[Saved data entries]
━━━━━━━━━━━━━━━━━━━━

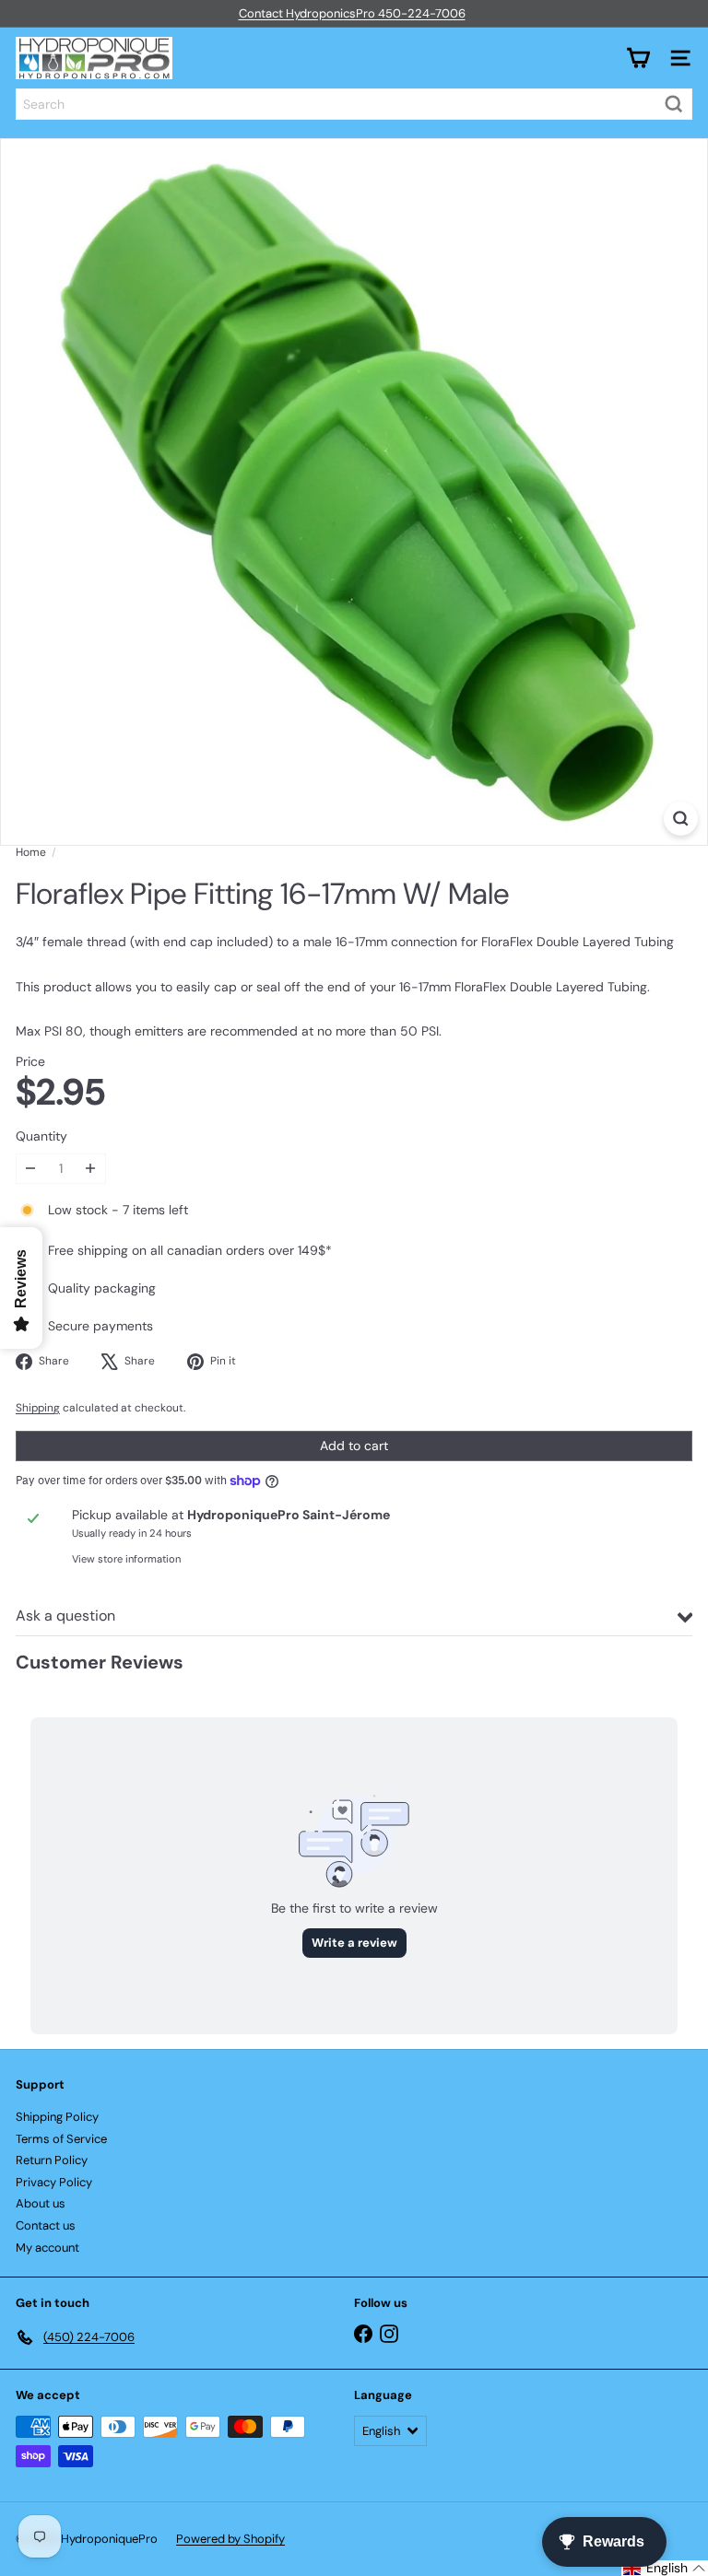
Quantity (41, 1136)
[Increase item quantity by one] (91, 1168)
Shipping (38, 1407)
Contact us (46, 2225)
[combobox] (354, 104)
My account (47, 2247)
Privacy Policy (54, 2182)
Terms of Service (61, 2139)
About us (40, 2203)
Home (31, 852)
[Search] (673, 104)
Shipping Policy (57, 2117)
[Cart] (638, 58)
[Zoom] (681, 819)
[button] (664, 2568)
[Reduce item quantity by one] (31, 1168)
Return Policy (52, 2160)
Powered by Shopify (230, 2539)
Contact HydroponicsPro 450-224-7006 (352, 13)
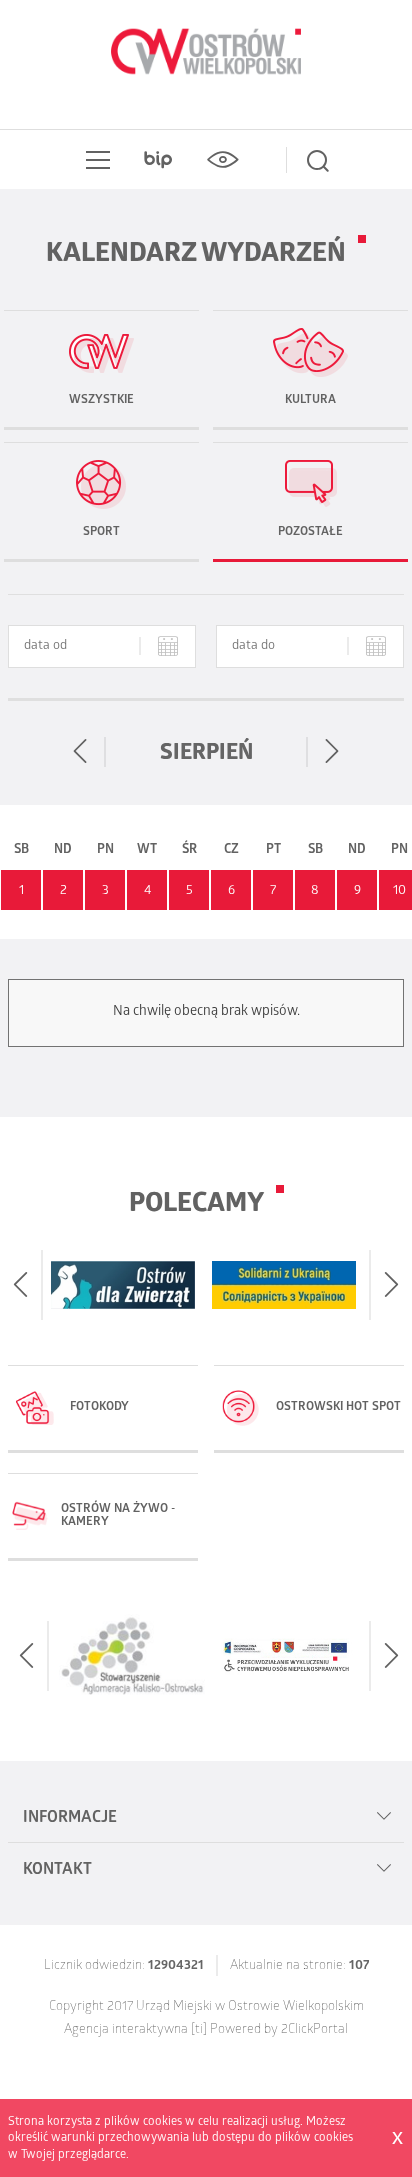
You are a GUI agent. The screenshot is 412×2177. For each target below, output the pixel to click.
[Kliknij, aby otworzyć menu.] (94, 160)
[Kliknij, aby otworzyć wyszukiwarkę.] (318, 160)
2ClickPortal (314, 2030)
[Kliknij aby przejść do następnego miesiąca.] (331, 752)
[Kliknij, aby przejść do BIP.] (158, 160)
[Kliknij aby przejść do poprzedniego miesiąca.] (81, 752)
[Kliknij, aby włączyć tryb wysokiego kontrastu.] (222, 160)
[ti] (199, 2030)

━━━━━━━━━━━━━━━━━━━━

- REQUIREMENT -
For each line above that includes "Contact", make a copy.

- PROBLEM SOLUTION -
Contact us (46, 2225)
Contact HydroponicsPro 450-224-7006 (352, 13)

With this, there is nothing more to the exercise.